The density plot shows that the texts differ substantially with respect to where they were written as the distribution of texts written in southern Britain continues way into the 19th century while we onyl have texts written in north until about 1800.

# 12 Word clouds

Word clouds visualize word frequencies of either single corpus or different corpora. Although word clouds are rarely used in academic publications, they are a common way to display language data and the topics of texts - which may be thought of as their semantic content. To exemplify how to use word clouds, we are going to have a look at rally speeches of Hillary Clinton and Donald Trump that were given during their 2016 campaigns. In a first step, we load and process the data as the relevant packages are already loaded.

# load and process speeches by clinton
paste(sep = " ", collapse = " ")
# load and process speeches by trump
paste(sep = " ", collapse = " ")

# clean texts
docs <- Corpus(VectorSource(c(clinton, trump))) %>%
tm_map(removePunctuation) %>%
tm_map(removeNumbers) %>%
tm_map(tolower)  %>%
tm_map(removeWords, stopwords("english")) %>%
tm_map(stripWhitespace) %>%
tm_map(PlainTextDocument)
# create term document matrix
tdm <- TermDocumentMatrix(docs) %>%
as.matrix()
colnames(tdm) <- c("Clinton","Trump")

Next, we normalize the absolute frequencies of the terms in the document by converting them into relative frequencies.

# calculate rel. freq.
tdm[, 1] <- as.vector(unlist(sapply(tdm[, 1], function(x) round(x/colSums(tdm)[1]*1000, 0) )))
# calculate rel. freq.
tdm[, 2] <- as.vector(unlist(sapply(tdm[, 2], function(x) round(x/colSums(tdm)[2]*1000, 0) )))

After processing the data, we can now create word clouds. However, there are different word clouds:

• (Common) word clouds
• Comparative clouds
• Commonality clouds

Common or simple word clouds simply show the frequency of word types while comparative word clouds show which word types are particularly overrepresented in one sub-corpus compared to another sub-corpus. Commonality word clouds show words that are shared and are thus particularly indistinctive for different sub-corpora.
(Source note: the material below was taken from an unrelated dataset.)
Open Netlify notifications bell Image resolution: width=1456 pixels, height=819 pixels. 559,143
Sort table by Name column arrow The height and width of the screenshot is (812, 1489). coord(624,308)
Let us first inspect a common word cloud of the corpus.

# create word cloud
wordcloud(docs, max.words = 100,
colors = brewer.pal(6, "BrBG"),
random.order = FALSE)

The common word cloud shows the frequencies of words regardless of who used them. In contrast, the comparative cloud shown below highlights words that differ most with respect to their frequencies in the sub-corpora under investigation.

# create comparison cloud
comparison.cloud(tdm,
max.words = 100,
random.order = FALSE,
colors = c("blue", "red"),
title.bg.colors="white",
bg.color = "black")

The opposite of comparative clouds are commonality clouds which highlight words that use with similar relative frequencies in the sub-corpora under investigation and that are therefore particularly indistinctive.

# create commonality cloud
commonality.cloud(tdm,
max.words = 100,
random.order = FALSE,
colors = brewer.pal(6, "Spectral"))

At first, I thought that word clouds are simply a fancy but not very helpful way to inspect language data but I have to admit that word clouds really surprised me as they do appear to possess potential to provide an idea of what groups of people are talking about. The comparative word cloud shows that the Trump uses a lot of contractions (“’re”, “’ll”, etc.) and stresses concepts linked to the future (“going”) thereby stressing his vision of the US (great). In Contrast, Clinton did not use contractions but talked about “Americans”, “work”, the “economy”, and “women”.

# References

Wilkinson, Leland. 2012. “The Grammar of Graphics.” In Handbook of Computational Statistics, 375–414. Springer.